Die Suche nach dem bürgerlichen Frieden
Als Bonaparte nach seinem Staatsstreich vom 18. Brumaire (9. November 1799) ein neues politisches Regime gründete, hatte er das Ziel, den bürgerlichen Frieden wiederherzustellen, und in seinen Augen ist die Religionspolitik eine wichtige Frage. Als Agnostiker kennt er den Protestantismus nur schlecht, aber er findet gern freundliche Worte für ihn („Wir hätten gern, dass alle protestantisch wären“, sagt er 1801), damit er ein Gegengewicht zum Katholizismus bildet, dem er den vom Papst verlangten Titel ‚vorherrschende Religion‘ verweigert ; er begnügt sich damit, ihn als „Religion der großen Mehrheit der französischen Staatsbürger“ zu bezeichnen.
Das mit Pius VII. abgeschlossene und am 8. September 1801 unterzeichnete Konkordat tritt nicht sofort in Kraft. Es wird erst am 8. April 1802 (18. Germinal des Jahres 10) Gesetz, nachdem es durch die organischen Artikel ergänzt wurde, die Bonaparte ohne Absprache mit dem Papst hinzufügte ; diese Artikel bilden ein Regelwerk, welches das Leben der katholischen Kirche ordnet und die protestantische Religionsausübung organisiert. Die Frage der Juden wird auf später verschoben ; diese Verzögerung wird zu dem Zeitpunkt damit begründet, dass die Juden eher ein Volk bilden als eine Religionsgemeinschaft, und ihre Religionsausübung wird erst 1808 neu organisiert.
Jedoch handelt es sich nicht um ein Gesetz, das man verhandelt hat, sondern um eine Entscheidung der Regierung : der verantwortliche Minister konsultierte zwar einige lutherische oder reformierte Persönlichkeiten, besonders Pfarrer Paul-Henri Marron und Pierre-Antoine Rabaut-Dupui, Mitglied der Legislative, aber er berücksichtigte deren Ansichten kaum. In der Tat stellt Bonaparte keineswegs die Kirche- insbesondere ihren reformierten Zweig – wieder her, so wie sie vor den Verfolgungen war ; er stürzt ihre Organisation um, woraus sich zahlreiche Schwierigkeiten und Gründe für Spaltungen ergeben.

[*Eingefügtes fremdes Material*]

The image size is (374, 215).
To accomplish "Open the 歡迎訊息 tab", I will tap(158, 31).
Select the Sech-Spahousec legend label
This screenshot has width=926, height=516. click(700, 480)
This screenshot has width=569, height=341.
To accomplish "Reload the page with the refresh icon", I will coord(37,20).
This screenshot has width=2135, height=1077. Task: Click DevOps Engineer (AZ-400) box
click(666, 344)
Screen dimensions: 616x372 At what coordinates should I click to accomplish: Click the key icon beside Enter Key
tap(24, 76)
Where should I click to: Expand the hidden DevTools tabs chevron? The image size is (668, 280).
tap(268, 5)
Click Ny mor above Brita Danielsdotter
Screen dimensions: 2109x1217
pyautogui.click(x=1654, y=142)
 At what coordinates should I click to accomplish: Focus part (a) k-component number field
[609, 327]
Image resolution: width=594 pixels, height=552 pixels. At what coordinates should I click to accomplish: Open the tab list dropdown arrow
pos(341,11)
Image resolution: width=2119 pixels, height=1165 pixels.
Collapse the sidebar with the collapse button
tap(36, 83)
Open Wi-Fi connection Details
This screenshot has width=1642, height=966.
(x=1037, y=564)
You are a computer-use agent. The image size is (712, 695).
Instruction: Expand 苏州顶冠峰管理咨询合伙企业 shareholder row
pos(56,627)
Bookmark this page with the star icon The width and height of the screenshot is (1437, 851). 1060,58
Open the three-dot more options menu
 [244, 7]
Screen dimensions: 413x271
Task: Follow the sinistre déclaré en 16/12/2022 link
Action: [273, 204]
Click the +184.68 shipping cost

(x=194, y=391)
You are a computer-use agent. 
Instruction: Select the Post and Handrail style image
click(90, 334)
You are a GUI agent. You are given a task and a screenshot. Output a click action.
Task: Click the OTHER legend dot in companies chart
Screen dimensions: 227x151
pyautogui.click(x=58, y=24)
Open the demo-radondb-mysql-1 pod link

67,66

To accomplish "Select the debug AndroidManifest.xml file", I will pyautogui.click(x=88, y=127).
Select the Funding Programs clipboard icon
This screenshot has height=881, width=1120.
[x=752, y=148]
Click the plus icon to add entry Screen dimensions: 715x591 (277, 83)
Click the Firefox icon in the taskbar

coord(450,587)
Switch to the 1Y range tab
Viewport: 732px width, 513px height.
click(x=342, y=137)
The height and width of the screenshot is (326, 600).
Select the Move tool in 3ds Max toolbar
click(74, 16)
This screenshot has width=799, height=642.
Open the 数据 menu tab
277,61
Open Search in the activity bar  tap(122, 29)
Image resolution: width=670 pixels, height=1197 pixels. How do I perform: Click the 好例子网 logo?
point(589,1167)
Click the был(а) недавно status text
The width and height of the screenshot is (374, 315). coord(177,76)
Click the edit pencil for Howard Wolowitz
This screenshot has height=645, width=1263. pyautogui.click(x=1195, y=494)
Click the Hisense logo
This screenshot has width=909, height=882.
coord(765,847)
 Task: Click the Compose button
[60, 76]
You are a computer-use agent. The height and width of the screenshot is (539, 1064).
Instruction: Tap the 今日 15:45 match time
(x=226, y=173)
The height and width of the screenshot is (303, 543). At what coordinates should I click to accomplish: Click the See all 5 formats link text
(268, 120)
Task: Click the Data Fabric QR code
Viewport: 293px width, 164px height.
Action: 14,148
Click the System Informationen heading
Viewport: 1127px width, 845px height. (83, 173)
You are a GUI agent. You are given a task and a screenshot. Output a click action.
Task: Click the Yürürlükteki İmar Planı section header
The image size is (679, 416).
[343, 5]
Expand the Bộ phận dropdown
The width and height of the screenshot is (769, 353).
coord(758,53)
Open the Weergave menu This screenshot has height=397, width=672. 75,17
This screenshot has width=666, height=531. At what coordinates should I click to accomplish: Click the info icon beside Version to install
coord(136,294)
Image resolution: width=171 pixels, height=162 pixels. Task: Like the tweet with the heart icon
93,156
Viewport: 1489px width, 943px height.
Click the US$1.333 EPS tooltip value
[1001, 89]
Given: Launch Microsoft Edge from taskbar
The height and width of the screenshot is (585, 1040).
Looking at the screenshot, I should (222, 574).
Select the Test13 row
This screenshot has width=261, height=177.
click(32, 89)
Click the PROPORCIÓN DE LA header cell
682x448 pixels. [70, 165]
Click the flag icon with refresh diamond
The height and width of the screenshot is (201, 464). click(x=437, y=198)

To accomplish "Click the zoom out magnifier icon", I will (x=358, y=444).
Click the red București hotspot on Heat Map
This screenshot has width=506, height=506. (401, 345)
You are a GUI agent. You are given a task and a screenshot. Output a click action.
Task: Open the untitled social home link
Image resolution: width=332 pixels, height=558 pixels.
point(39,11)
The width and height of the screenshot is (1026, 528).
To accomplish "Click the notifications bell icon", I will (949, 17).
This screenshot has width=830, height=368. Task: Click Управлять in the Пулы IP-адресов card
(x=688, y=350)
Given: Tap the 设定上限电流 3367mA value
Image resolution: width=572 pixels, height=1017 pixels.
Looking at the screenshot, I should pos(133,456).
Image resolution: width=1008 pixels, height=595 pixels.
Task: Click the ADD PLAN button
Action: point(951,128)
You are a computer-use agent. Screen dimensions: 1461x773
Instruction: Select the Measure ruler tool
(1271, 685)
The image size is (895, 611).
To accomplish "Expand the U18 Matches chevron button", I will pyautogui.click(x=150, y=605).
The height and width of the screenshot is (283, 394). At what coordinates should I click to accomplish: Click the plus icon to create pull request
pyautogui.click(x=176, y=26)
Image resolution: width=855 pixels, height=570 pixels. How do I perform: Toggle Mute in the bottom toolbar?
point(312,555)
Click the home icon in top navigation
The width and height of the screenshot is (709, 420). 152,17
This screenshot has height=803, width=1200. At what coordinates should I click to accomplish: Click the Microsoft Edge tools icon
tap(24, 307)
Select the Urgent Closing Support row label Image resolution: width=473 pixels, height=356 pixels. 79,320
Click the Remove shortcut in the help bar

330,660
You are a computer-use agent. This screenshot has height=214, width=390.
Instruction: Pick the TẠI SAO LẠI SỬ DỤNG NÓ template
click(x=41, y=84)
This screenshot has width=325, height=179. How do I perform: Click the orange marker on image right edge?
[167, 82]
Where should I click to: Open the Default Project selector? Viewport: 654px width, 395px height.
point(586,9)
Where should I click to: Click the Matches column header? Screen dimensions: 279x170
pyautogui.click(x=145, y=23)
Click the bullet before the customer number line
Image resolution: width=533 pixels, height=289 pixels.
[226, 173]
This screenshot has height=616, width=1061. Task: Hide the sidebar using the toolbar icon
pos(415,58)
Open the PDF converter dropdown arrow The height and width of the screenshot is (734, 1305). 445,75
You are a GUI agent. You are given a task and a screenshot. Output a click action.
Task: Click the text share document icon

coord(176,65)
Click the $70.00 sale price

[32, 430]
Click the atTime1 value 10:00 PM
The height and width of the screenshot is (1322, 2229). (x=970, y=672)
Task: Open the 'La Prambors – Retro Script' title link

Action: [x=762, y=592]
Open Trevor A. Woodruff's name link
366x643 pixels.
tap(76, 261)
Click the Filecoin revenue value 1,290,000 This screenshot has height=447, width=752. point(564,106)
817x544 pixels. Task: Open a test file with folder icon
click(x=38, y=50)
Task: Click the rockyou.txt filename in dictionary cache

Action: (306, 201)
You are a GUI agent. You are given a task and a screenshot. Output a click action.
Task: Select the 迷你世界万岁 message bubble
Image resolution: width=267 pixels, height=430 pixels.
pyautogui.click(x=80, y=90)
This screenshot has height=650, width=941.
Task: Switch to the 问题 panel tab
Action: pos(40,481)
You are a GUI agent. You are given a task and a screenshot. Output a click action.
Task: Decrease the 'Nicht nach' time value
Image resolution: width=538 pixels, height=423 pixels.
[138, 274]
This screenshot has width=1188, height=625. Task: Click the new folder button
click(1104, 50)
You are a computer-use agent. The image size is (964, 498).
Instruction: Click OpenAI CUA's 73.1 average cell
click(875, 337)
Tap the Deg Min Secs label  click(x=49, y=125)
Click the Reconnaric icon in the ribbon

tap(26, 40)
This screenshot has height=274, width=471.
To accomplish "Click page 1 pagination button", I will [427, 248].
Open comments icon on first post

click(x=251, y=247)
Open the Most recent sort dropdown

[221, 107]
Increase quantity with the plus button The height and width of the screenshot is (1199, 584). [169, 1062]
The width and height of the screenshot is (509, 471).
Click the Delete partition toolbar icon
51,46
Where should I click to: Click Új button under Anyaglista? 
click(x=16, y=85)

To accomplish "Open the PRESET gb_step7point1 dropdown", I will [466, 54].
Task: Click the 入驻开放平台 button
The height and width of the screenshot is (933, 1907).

Die Synode von 1598 ist zum Teil in Vergessenheit geraten
Die neue Organisation der reformierten Kirche stürzt die traditionelle Organisation in mehreren Punkten um :
- Im 16. Jahrhundert wird die reformierte Kirche nach dem als ‚presbyterianisch-synodal‘ bezeichneten System organisiert : die Basis ist die Versammlung der Gläubigen der lokalen Kirche, welche die Mitglieder des Konsistoriums oder des Ältestenrats (‚Presbyter‘) wählt, der später durch Kooptieren erneuert wird. Dieses Konsistorium wählt den Pfarrer, der ihm vorsteht, und dieser Rat wählt seine Vertreter für das Kolloquium (Versammlungen der Vertreter mehrerer lokaler Kirchen) ; der Ältestenrat wählt auch die Delegierten für die besondere Synode (oder Provinzialsynode). Die Versammlung der Vertreter der besonderen Synode bildet die Generalsynode. Die Provinzialsynode regelt regionale disziplinarische Angelegenheiten ; die Generalsynode entscheidet in letzter Instanz und ist maßgebend in Bezug auf die Lehren. Die konsequente Folge des allgemeinen Priestertums ist, dass sich diese Versammlungen aus Laien und Pfarrern zusammensetzen.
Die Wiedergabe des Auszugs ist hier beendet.